How was Bosnia involved in the RR and the Israeli/Palestinian conflict?
samba asked:
I am doing a project on Bosnia and its involvement in different events in history. Im aware that Bosnia wasnt a country during the Russian Revolution or the Iraeli/Palestinian conflict, but how was the land that is present day Bosnia involved? I think it belonged to the Austro Hungarian Empire for the RR, not sure about the other. Also if its wasnt involved, what was it doing at that time? Any help appreciated, its all kinda sketchy for me.
I am doing a project on Bosnia and its involvement in different events in history. Im aware that Bosnia wasnt a country during the Russian Revolution or the Iraeli/Palestinian conflict, but how was the land that is present day Bosnia involved? I think it belonged to the Austro Hungarian Empire for the RR, not sure about the other. Also if its wasnt involved, what was it doing at that time? Any help appreciated, its all kinda sketchy for me.









September 21st, 2009 at 12:20 pm
I doubt if Bosnia had or has anything to do with the Israeli-Palestinian conflict, the Bosnians are Muslims but that does not mean anything, unless maybe a few of them volunteered to joing the Palestinian fight, but I have found no record of that.

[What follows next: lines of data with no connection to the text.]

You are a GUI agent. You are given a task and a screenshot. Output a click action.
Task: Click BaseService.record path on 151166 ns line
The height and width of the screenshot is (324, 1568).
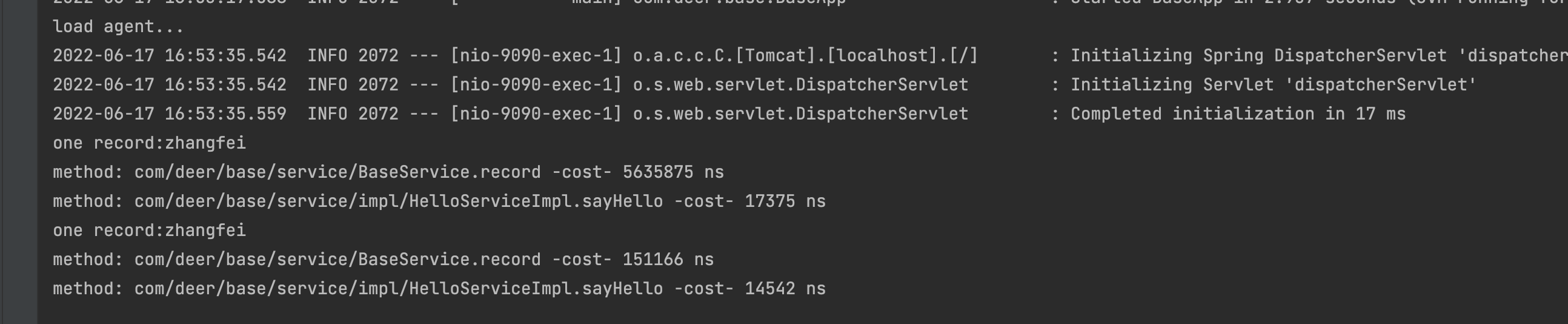click(x=337, y=260)
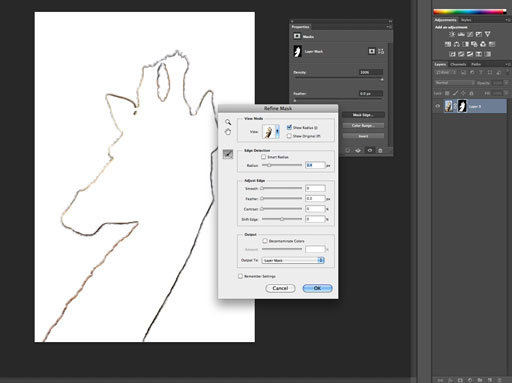Select the Zoom tool in Refine Mask

click(228, 122)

At the Congress of Berlin after the Russo-Turkish War of 1877-78, Bosnia and Herzegovina was assigned to Austro-Hungarian occupation, though it was still nominally Turkish. It was annexed to Austria-Hungary in October 1908. A new constitution divided the electorate into three electoral colleges and assigned in each a fixed proportion of seats to the Orthodox, Roman Catholics, and Muslims. This did little to satisfy growing Serb nationalism, and on June 28, 1914, the Austrian archduke Francis Ferdinand was assassinated at Sarajevo by a Bosnian Serb student, Gavrilo
Princip. This event precipitated World War I. Bosnia and Herzegovina was annexed to Serbia on Oct. 26, 1918, as part of the Kingdom of Serbs, Croats, and Slovenes. During World War II Bosnian Serbs suffered greatly under the genocidal policies of the Croatian puppet state. In 1946 the twin territory became one of the republics of communist Yugoslavia.
With the collapse of communism in 1989-90, Bosnia and Herzegovina was engulfed by a wave of nationalism that swept Yugoslavia. After Croatia quit the federation in 1991, Bosnian Croats and Bosniacs approved referenda calling for an independent, multinational republic. The Bosnian Serbs, however, refused to secede from Yugoslavia, which by now was dominated by Serbia, and from 1992 Bosnia and Herzegovina was wracked by a war in which entire populations were “cleansed” from areas taken over by each nationality. Serbs seized much of the north and east, Croats took the west, and Bosniacs held onto cities in the centre and northwest. The war ended in December 1995 with a peace accord that created a loosely federalized Bosnia and Herzegovina divided roughly evenly between a Bosniac-Croat federation and a Serb republic.